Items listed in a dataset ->
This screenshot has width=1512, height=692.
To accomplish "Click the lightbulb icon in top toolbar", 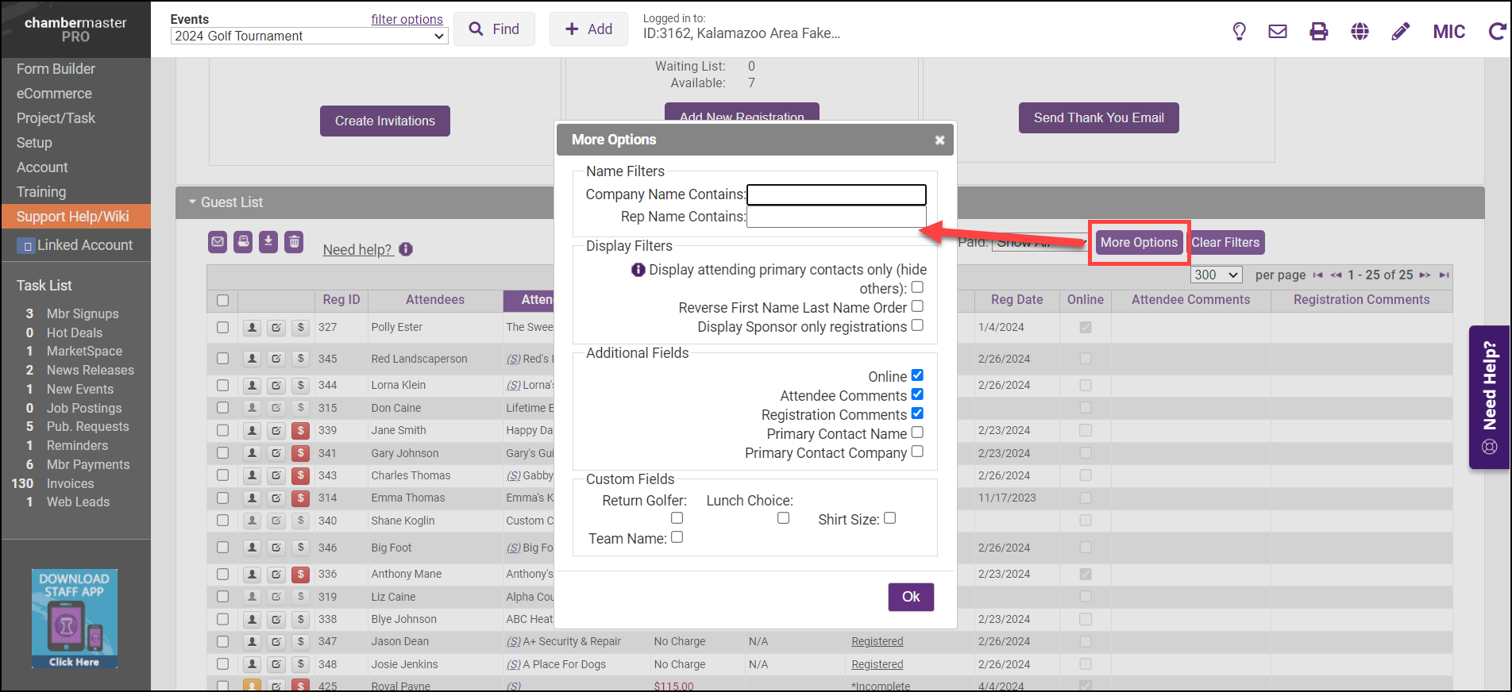I will [1239, 32].
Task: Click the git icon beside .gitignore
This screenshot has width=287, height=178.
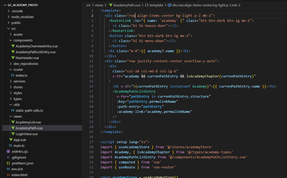Action: (x=8, y=157)
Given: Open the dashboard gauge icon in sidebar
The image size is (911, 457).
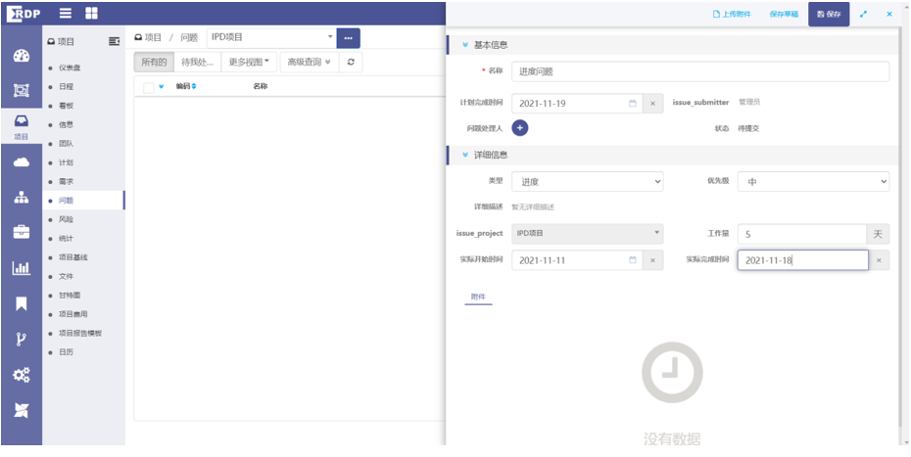Looking at the screenshot, I should coord(21,56).
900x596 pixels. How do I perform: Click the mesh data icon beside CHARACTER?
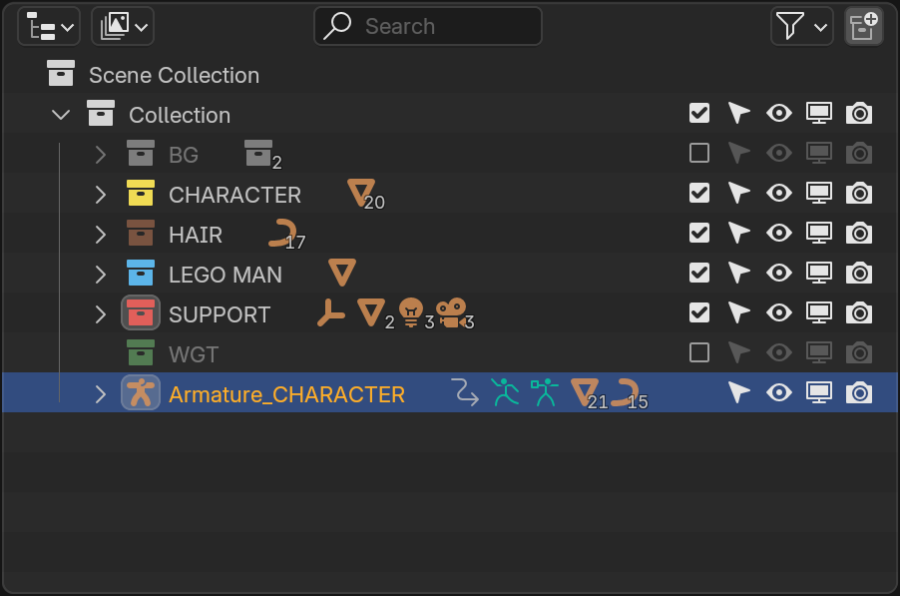click(x=360, y=193)
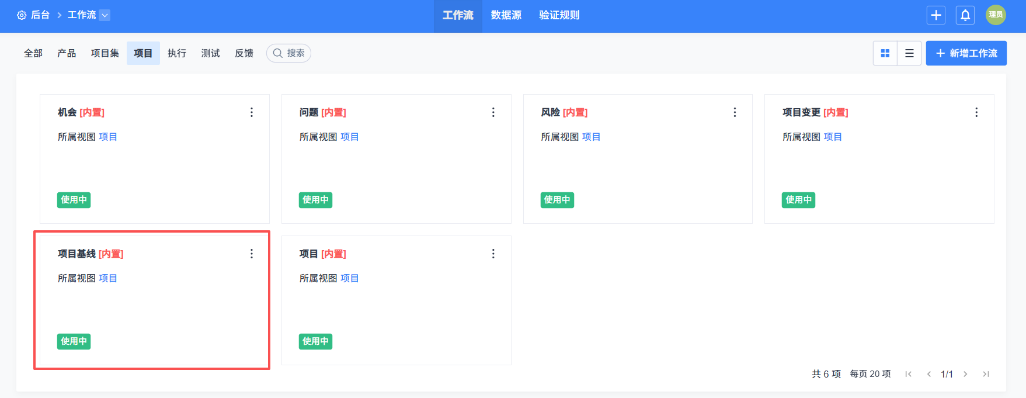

Brief ->
Find the line with "900x596 pixels. How". Return it and each line after it through the end of the data, exactly, without pictures.

Written response ->
900x596 pixels. How do I perform: Click the mesh data icon beside CHARACTER?
click(x=360, y=193)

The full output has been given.